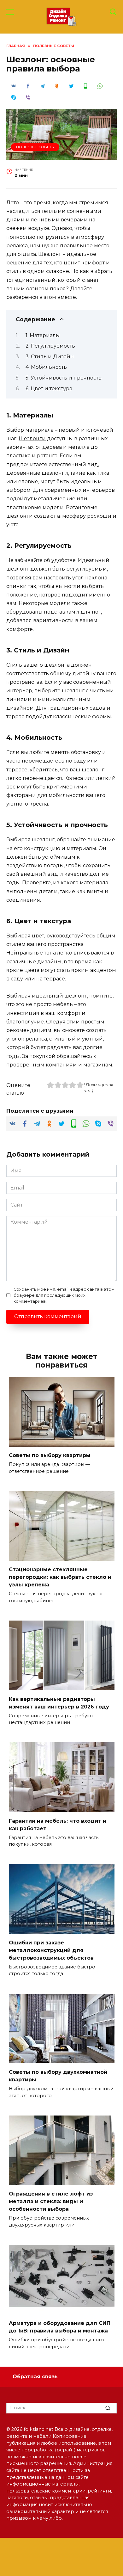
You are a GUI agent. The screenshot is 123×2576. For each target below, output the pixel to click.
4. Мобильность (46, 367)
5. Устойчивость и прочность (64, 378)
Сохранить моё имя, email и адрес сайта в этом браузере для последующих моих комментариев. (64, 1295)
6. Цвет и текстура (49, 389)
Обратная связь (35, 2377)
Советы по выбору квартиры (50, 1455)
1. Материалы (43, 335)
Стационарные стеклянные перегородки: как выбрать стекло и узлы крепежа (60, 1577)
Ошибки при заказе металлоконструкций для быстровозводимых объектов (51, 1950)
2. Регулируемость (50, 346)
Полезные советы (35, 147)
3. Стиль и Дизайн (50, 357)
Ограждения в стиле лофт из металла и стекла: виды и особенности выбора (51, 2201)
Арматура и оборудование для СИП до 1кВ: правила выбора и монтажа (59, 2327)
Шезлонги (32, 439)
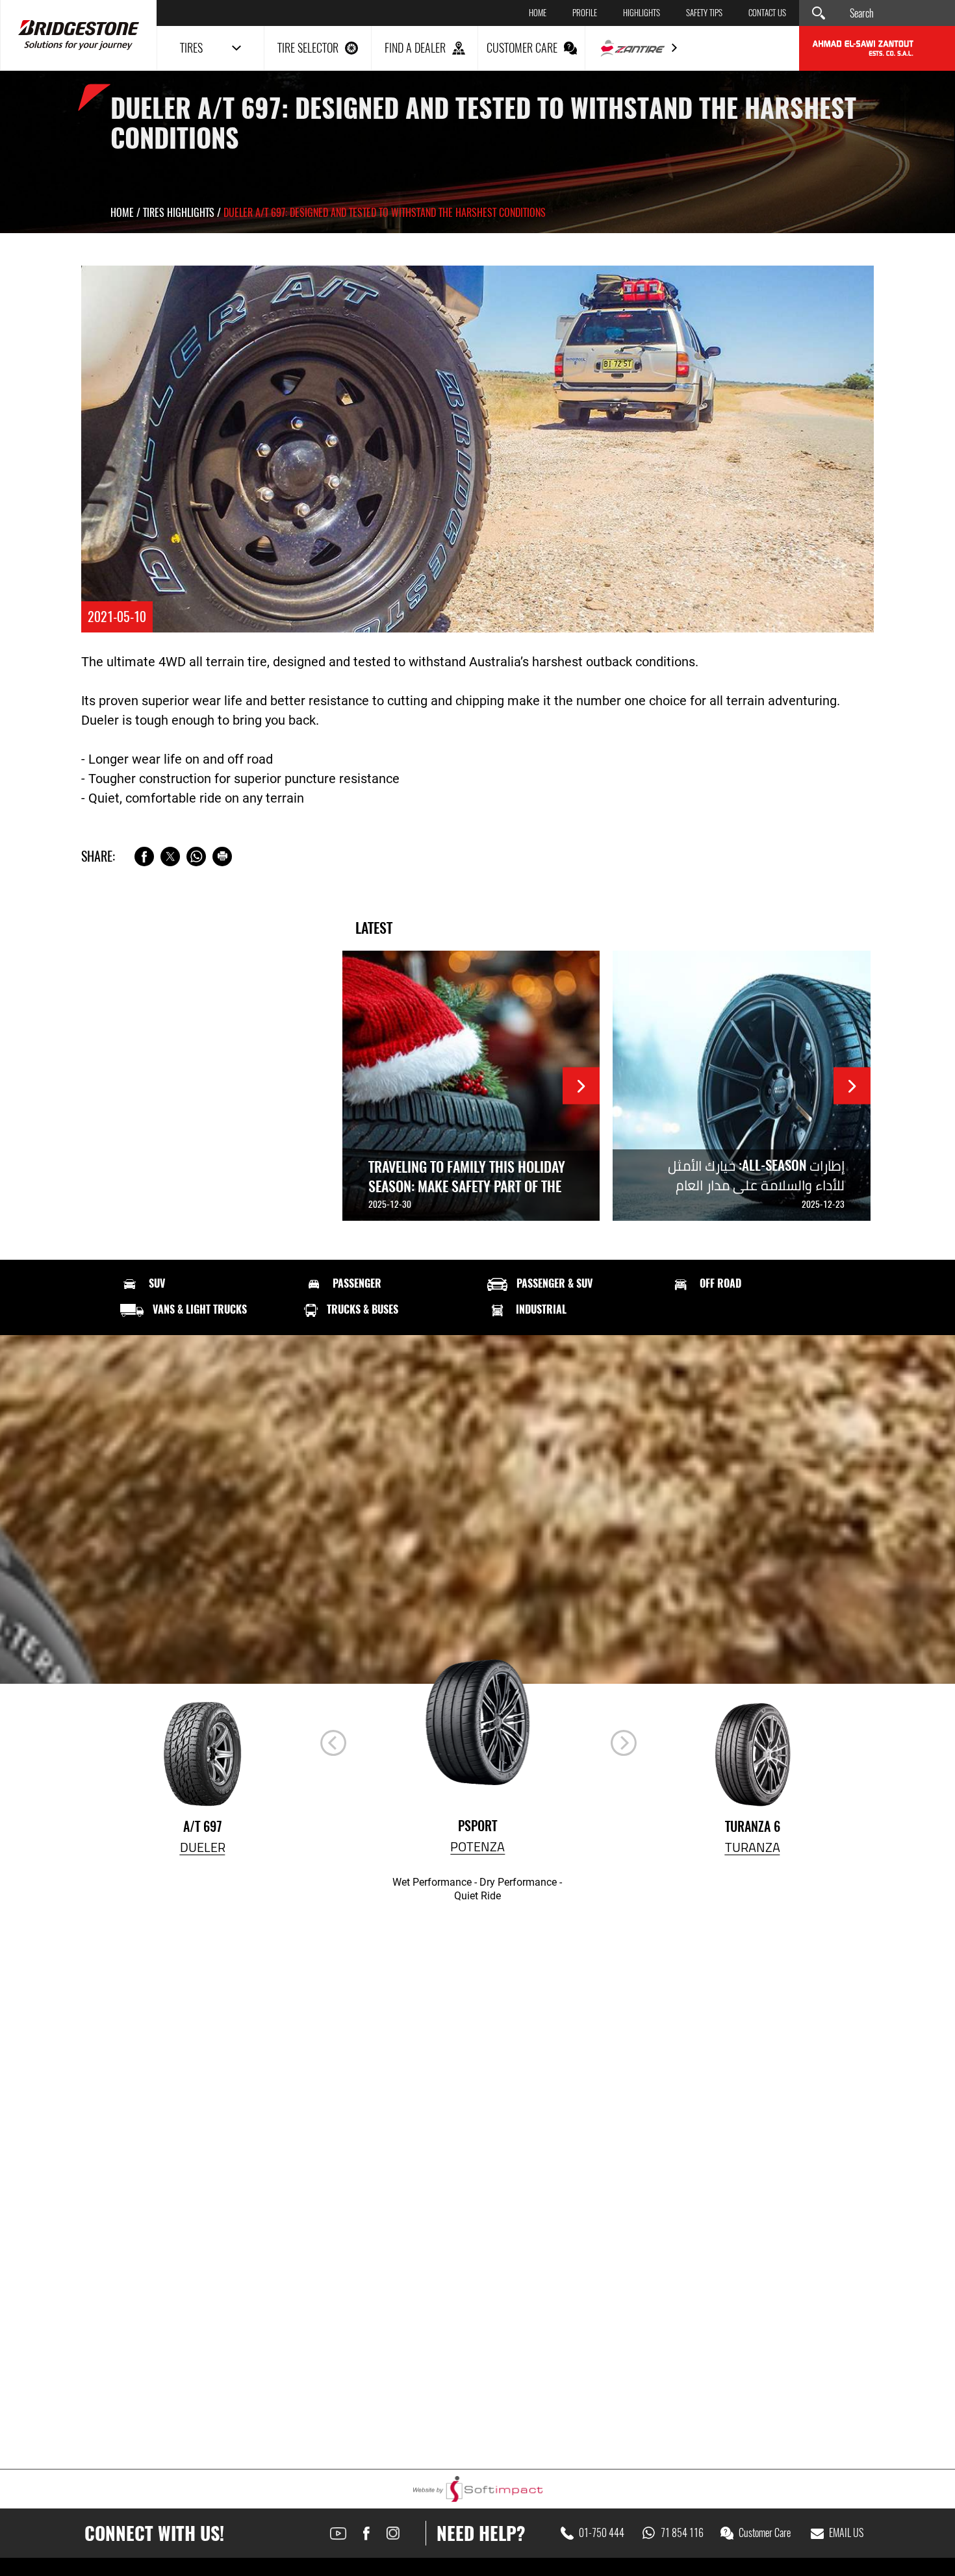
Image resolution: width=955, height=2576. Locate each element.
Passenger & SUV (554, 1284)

...

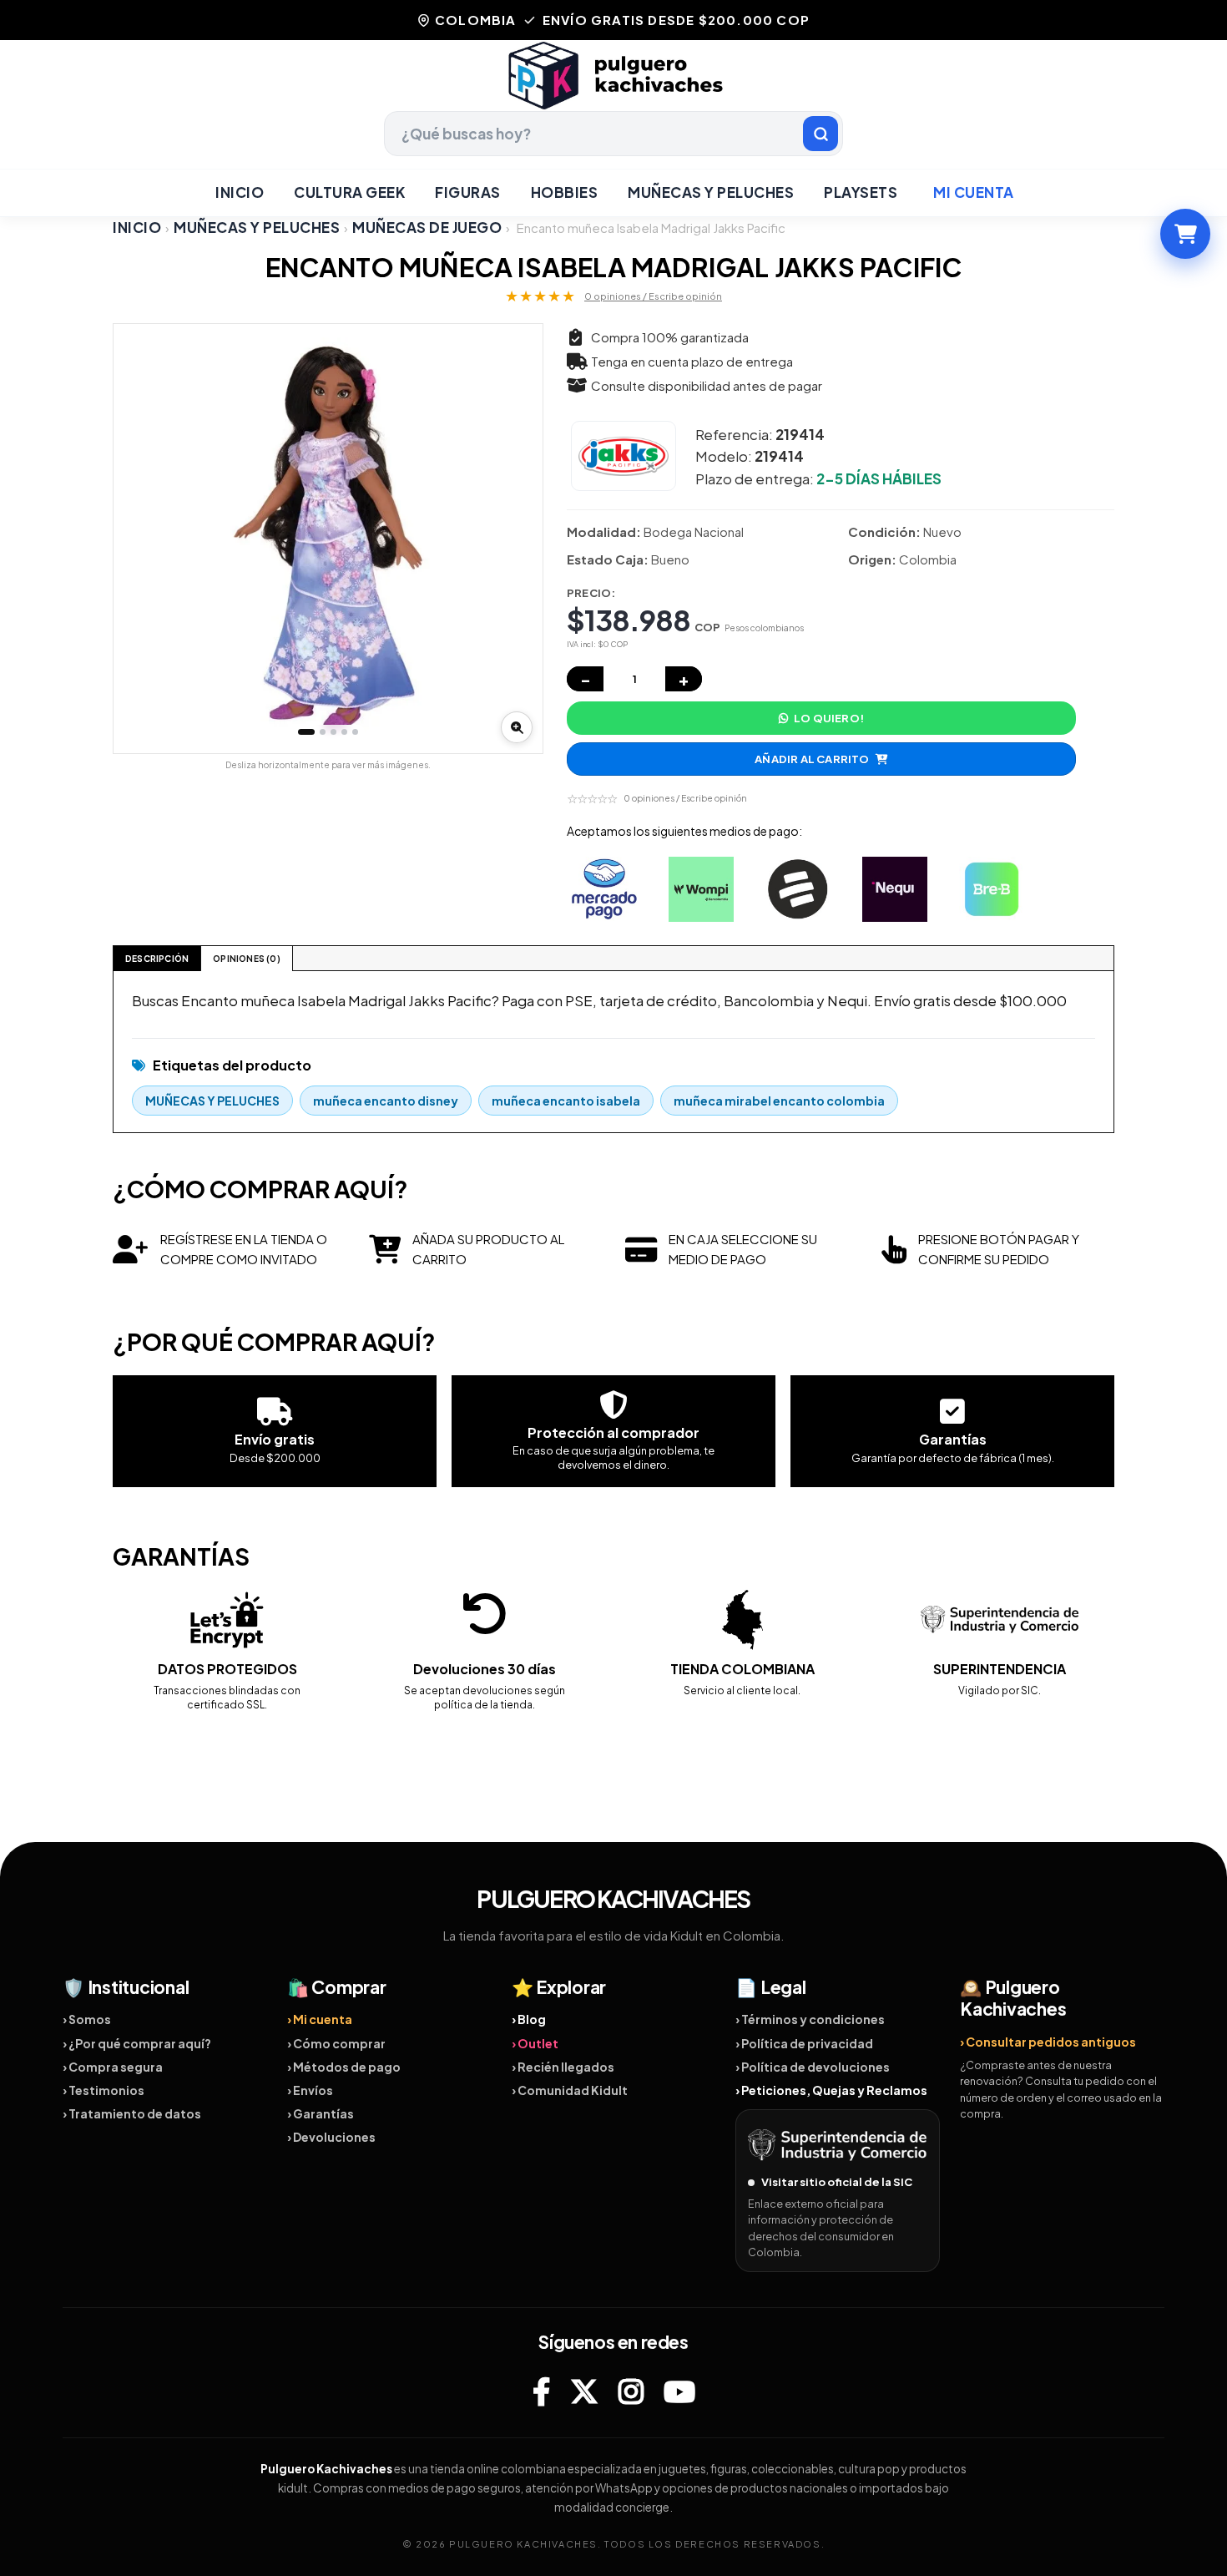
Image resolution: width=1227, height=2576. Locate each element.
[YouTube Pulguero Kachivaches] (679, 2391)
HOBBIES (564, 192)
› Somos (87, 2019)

---

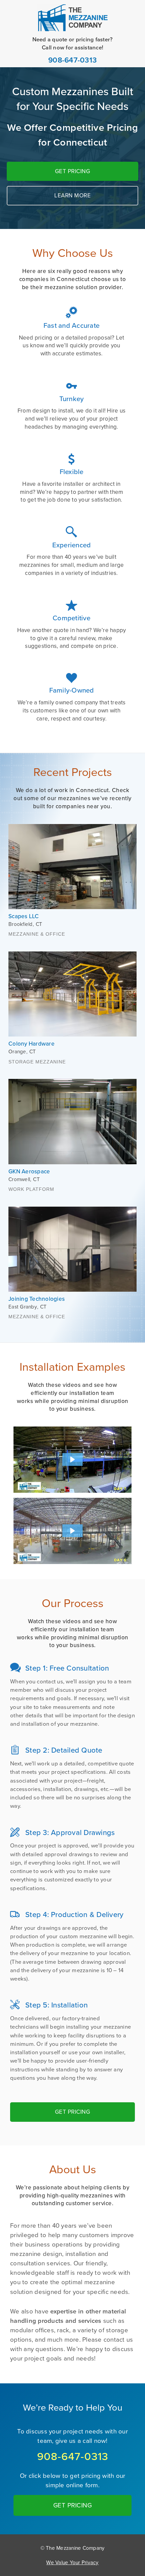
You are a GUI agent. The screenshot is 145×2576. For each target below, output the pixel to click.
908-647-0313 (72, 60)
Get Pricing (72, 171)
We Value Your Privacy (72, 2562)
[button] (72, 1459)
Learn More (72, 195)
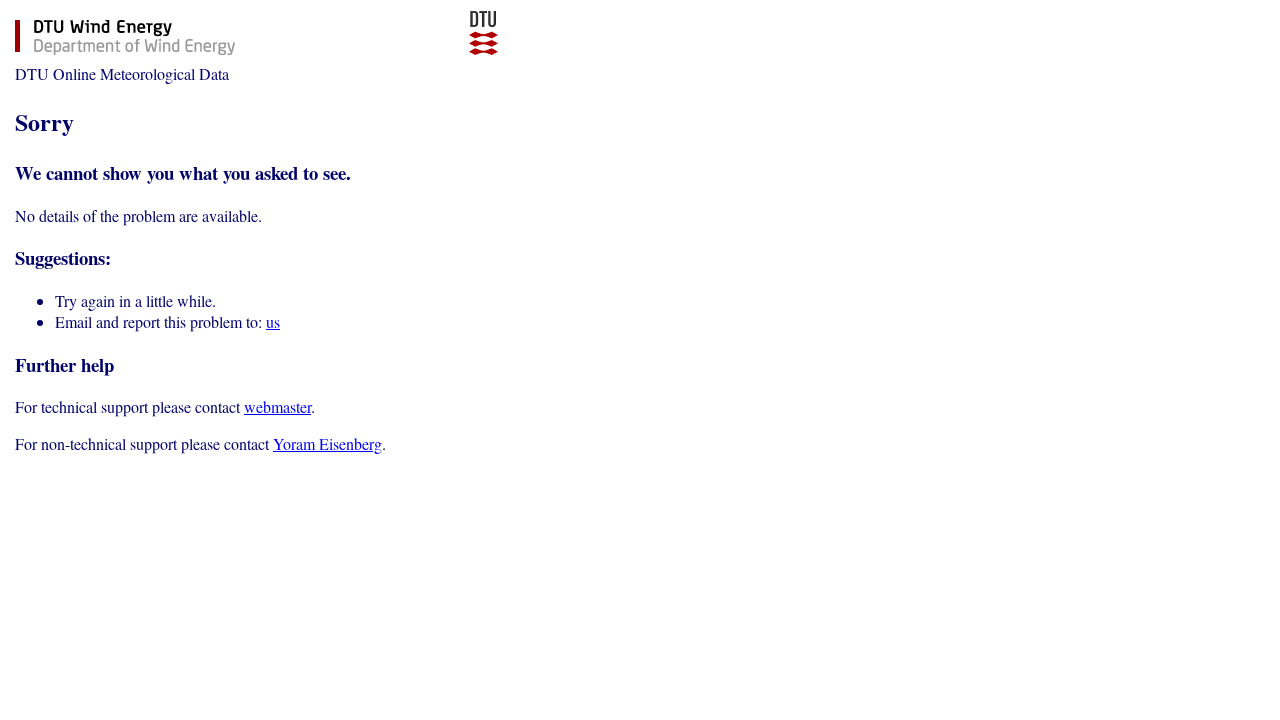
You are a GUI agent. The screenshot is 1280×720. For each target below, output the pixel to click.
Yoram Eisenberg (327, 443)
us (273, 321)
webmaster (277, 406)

### Required work
Scan the lines above for "2. Регулируемость (50, 346)" and for "Шезлонги (32, 439)". Repeat exactly the line holding each of them and every line in between.

### Answer for the task
2. Регулируемость (50, 346)
Полезные советы (35, 147)
3. Стиль и Дизайн (50, 357)
Ограждения в стиле лофт из металла и стекла: виды и особенности выбора (51, 2201)
Арматура и оборудование для СИП до 1кВ: правила выбора и монтажа (59, 2327)
Шезлонги (32, 439)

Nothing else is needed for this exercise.